HC : Au paléolithique la chasse était-elle uniquement réservée aux hommes ?
MPM : Aveuglés par leurs préjugés, faisant de la femme un être fragile, les préhistoriens ont donné à l’homme l’exclusivité de la chasse. Or l’analyse de certaines données morphologiques sur des fossiles a révélé que les femmes de la préhistoire étaient en capacité de participer à cette activité. Qui plus est, les nouvelles technologies notamment celles reposant sur la recherche d’ADN ont permis de redistribuer les cartes : des os robustes attribués à tort à des hommes ont pu être attribués à des femmes et réciproquement. C’est la culture qui bien plus tard, rendra les femmes moins robustes (cantonnement des femmes dans la sphère domestique, modification de l’alimentation). L’observation du mobilier funéraire et des sépultures est aussi révélatrice : en présence d’armes de chasse, on déduisait systématiquement qu’il s’agissait d’un homme. On dispose aujourd’hui de preuves que les femmes chassaient il y a 9000 ans, comme on sait que certaines ont été des guerrières comme chez les celtes, les amazones ou les vikings.
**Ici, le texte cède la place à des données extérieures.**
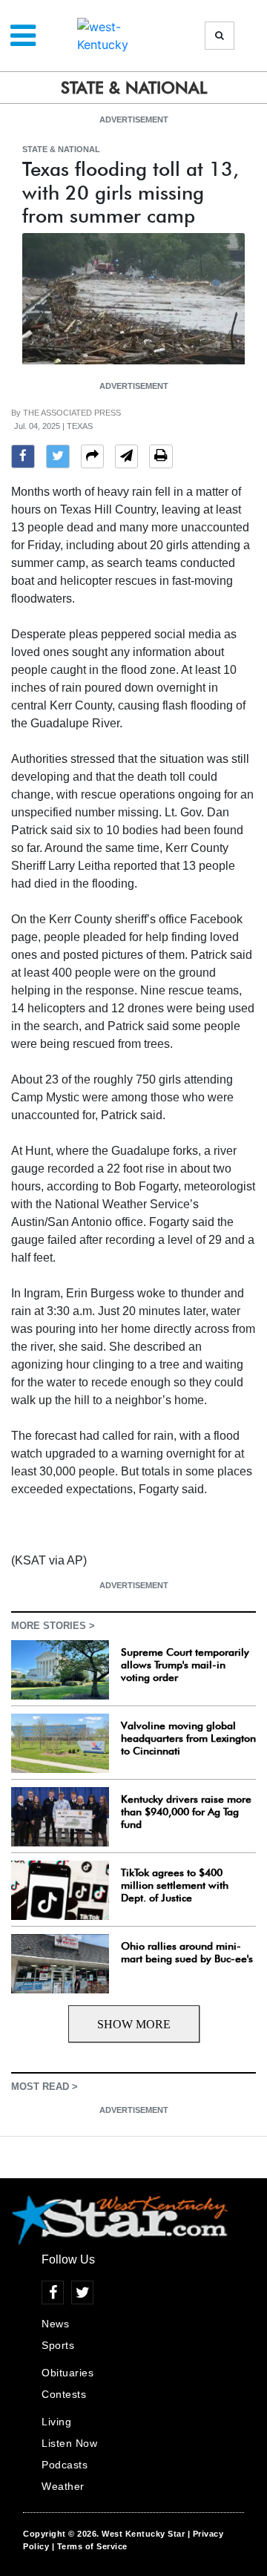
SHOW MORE (134, 2024)
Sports (58, 2345)
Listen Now (69, 2443)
HC : Y avait-il des femmes artistes durant la préhistoire ?
MPM : L’immense majorité des anthropologues du XIXe siècle considéraient les femmes incapables de puissance créative. Aujourd’hui encore on trouve des ouvrages affirmant que l’art pariétal était une affaire d’hommes. Or on a pu montrer que la majorité des 32 mains « négatives » (réalisées en pochoir) peintes il y a 25 000 ans dans 8 grottes françaises (dont Pech Merle dans le Lot) et espagnoles a été réalisée par des femmes. Des observations similaires ont été faites en Australie et sur l’île de Bornéo en Indonésie, dans la grotte de Gua Masri II. L’hypothèse que les femmes ont pu être des artistes est donc tout à fait plausible ; en outre elle serait en accord avec le symbolisme chamanique dont les cérémonies étaient souvent pratiquées par des femmes.
HC : Quel bilan feriez-vous au regard de vos travaux sur l’évolution de la place des femmes dans nos sociétés ?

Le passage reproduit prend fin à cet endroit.